DATA PROVIDED ::
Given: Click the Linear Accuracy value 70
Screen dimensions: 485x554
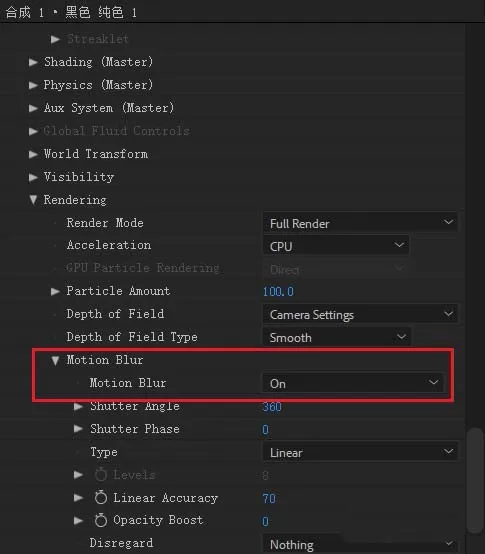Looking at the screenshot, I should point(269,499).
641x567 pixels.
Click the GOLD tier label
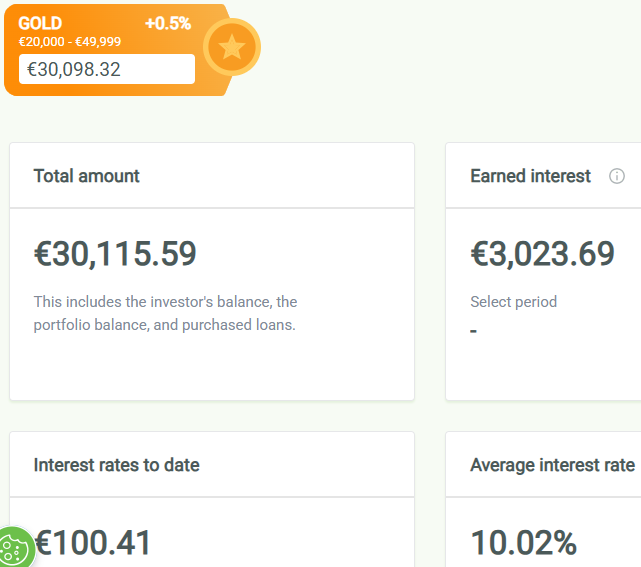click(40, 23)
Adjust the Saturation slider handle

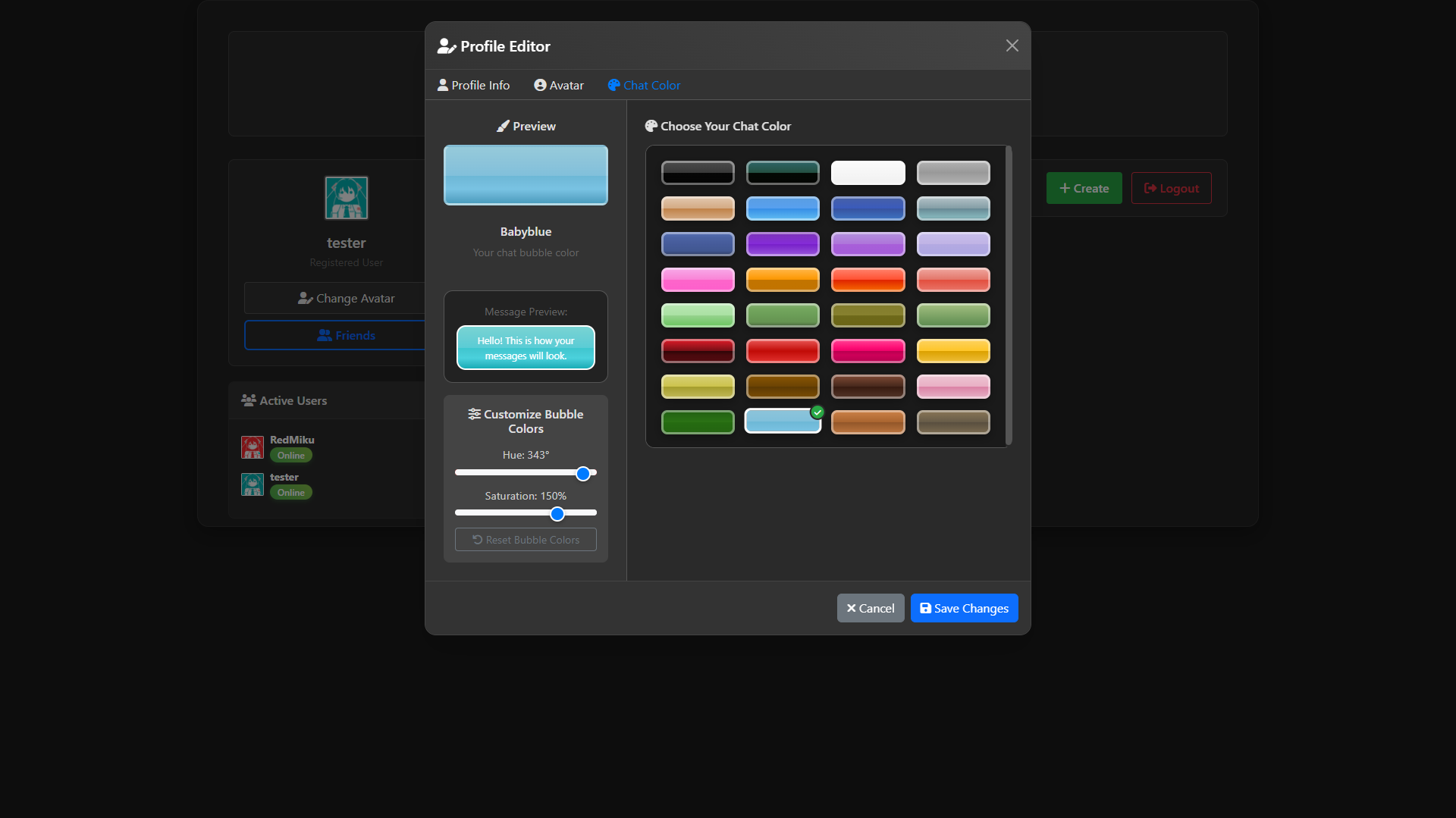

TASK TO COMPLETE :: Exact copy required, pictures excluded: the lines from the one holding "641x567 pixels." through the last line of the data, both ends included.

RESULT OF THE EXERCISE ::
641x567 pixels.
Click the GOLD tier label
click(40, 23)
Adjust the Saturation slider handle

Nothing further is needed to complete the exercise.